On 14 October 2010, the radar satellite TanDEM-X moved into close formation with its 'twin', TerraSAR-X. Before this, the two satellites were orbiting 20 kilometres apart - a flight time of almost three seconds.
Now, there are only 350 metres separating the pair, which means their antennas are able to acquire radar images of the same area simultaneously.
The objective of the mission is to create a high-precision, three-dimensional digital elevation model of Earth's land surface. The project needs the satellites to operate in parallel for a period of three years.
The transition to close formation flight marks the beginning of the final preparatory stage of the TanDEM-X mission. The routine operations phase is due to start in early January next year.
"This is uncharted territory"
"First, we had to manoeuvre TanDEM-X to reduce its orbital period, so that the satellite could 'catch up', reducing the 20 kilometre gap between it and TerraSAR-X. After two further manoeuvres we brought the distance between the pair down to 350 metres," explains DLR flight dynamics expert Ralph Kahle.
The reduced distance between the satellites means that the two radar systems can be synchronised for the first time. TerraSAR-X and TanDEM-X can also monitor each other's 'health' via an inter-satellite link.
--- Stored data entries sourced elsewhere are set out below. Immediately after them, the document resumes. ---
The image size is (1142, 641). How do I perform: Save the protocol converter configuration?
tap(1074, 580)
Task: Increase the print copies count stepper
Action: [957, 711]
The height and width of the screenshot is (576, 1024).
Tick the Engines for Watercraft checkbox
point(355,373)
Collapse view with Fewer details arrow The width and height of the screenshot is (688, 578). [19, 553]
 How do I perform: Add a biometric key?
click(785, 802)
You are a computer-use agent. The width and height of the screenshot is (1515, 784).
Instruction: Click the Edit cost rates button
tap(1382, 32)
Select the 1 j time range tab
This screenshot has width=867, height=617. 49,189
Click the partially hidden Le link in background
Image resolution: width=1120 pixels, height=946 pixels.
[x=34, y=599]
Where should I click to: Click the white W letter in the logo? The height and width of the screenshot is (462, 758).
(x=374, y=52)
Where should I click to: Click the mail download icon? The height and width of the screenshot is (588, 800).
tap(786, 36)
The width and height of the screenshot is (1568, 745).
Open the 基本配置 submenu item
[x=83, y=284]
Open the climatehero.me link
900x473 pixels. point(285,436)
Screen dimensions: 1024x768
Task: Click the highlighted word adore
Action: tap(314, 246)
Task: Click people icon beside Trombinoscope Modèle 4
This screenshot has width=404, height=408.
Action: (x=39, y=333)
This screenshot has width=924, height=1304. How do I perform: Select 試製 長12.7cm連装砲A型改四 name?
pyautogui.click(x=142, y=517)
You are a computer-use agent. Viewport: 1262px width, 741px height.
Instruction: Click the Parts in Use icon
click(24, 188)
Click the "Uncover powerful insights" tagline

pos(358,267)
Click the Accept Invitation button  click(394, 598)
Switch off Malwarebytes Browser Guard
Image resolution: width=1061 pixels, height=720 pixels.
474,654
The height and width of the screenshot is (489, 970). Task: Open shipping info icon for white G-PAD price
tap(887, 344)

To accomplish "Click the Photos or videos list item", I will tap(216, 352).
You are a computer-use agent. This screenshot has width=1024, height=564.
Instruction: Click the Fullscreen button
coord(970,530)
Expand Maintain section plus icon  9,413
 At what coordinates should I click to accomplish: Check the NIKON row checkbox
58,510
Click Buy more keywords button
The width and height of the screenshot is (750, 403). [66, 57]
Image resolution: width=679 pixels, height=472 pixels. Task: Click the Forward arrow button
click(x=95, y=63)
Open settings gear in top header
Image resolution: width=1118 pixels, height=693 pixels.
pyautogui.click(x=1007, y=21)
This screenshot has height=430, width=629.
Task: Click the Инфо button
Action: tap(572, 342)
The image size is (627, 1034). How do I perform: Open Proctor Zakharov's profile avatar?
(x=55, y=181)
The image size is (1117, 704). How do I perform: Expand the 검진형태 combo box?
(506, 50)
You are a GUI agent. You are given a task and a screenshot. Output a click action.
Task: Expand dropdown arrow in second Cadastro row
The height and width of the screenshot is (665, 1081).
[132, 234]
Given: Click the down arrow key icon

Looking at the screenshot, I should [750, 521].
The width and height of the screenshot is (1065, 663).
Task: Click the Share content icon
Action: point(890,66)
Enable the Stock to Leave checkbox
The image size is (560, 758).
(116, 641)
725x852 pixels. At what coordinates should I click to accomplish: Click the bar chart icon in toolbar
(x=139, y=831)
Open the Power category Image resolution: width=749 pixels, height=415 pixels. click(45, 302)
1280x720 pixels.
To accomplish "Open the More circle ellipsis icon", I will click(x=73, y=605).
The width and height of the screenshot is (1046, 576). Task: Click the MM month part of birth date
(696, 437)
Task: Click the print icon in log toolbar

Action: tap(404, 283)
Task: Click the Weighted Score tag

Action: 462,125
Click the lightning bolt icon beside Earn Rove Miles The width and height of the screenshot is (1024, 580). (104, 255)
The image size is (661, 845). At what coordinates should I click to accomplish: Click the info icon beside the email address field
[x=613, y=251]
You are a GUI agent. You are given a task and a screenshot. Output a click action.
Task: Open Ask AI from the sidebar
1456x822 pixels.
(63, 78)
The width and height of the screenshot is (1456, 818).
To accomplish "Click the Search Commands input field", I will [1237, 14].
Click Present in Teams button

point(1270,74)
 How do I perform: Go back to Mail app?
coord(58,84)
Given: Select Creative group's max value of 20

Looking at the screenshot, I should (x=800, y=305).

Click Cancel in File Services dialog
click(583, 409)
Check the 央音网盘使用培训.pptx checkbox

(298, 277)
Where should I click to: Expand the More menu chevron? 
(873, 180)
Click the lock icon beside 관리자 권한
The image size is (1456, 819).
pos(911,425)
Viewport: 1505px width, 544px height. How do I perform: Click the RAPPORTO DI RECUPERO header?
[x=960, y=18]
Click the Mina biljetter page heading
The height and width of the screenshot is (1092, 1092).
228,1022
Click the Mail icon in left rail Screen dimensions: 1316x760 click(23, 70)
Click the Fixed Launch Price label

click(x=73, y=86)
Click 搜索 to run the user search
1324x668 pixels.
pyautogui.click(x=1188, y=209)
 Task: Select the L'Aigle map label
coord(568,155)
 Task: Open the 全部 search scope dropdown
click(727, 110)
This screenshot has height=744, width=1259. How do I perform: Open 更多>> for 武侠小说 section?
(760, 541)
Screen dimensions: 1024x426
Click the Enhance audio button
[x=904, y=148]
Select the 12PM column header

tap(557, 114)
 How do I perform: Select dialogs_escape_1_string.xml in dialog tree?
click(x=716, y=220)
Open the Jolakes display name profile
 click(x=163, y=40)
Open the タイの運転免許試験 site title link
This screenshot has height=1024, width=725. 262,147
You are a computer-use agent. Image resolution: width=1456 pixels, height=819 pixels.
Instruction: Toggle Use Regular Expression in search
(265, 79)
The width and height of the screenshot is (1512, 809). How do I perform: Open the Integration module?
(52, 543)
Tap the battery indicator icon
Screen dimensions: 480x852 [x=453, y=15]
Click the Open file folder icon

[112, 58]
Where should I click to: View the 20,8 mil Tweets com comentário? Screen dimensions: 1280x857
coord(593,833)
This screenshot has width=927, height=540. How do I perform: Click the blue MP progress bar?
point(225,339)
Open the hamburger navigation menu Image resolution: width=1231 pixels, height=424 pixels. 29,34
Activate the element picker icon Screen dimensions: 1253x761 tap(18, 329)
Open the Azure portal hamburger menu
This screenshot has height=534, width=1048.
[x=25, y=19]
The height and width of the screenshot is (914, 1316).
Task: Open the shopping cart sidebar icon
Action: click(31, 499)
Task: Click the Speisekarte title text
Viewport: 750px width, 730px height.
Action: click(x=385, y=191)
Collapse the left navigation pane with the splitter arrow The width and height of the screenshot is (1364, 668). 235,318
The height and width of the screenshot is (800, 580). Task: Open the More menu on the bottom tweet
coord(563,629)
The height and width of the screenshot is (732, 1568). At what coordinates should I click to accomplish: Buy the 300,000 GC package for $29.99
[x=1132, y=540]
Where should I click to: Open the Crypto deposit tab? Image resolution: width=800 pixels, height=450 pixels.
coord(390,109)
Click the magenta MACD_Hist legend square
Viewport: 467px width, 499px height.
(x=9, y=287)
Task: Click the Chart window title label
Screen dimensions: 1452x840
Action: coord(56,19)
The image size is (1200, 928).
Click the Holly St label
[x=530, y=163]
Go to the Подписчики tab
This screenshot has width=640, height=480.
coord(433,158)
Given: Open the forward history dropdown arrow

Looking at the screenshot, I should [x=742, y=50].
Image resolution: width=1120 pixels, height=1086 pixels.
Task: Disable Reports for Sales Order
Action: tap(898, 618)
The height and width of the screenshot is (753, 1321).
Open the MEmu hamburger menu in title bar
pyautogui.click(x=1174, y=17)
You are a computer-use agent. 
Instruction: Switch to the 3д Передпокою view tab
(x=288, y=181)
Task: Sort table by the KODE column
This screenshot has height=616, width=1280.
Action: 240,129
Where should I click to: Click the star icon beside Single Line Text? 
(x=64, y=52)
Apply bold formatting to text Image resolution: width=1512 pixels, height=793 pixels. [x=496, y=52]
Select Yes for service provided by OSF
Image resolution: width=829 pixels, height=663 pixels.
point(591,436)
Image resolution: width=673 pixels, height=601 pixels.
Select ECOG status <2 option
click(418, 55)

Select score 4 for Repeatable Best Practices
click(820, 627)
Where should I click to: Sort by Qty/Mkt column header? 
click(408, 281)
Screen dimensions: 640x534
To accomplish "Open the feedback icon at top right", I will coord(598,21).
"This is completely uncharted territory. Never before have two satellites worked in such close formation over a period of several years," says Manfred Zink, Project Manager for the TanDEM-X Ground Segment. Eckard Settelmeyer, Director of Earth Observation and Science at Astrium, adds: "This dual mission will give another boost to satellite-supported applications and science."
Radar satellites working in synchronisation
"Only in this bistatic mode can we get the image quality we need for the global elevation model. It marks an important milestone in the mission," says Zink.
Working in close formation, TerraSAR-X and TanDEM-X's antennas complement one another like a pair of eyes. The combination of both radar images will no longer suffer from temporal changes between subsequent acquisitions over water or forest areas, and the combined sets of data can be processed into high-quality elevation models.
There are also energy-related benefits to this recording method. Because of the power consumption and build-up of heat, a radar satellite has a limit to the length of time for which it can transmit. However, in bistatic mode, TerraSAR-X and TanDEM-X share the transmission task. This means that the DLR scientists can use double the acquisition time that is available with one satellite.
Final preparations for the global elevation model
In the current phase, DLR researchers will ensure that the close formation flight is optimised, the bistatic recordings are being captured correctly and the image processors are working as specified. With the successful transition to close formation flight, DLR is close to the operational phase of the TanDEM-X satellite mission.
About the mission
DLR is responsible for the scientific use of TanDEM-X data, planning and managing the mission, controlling the two satellites and generating the digital elevation model. Astrium built the satellites and is sharing the costs of development and operation. As with TerraSAR-X, Infoterra, a subsidiary of Astrium, is responsible for the commercial marketing of TanDEM-X data.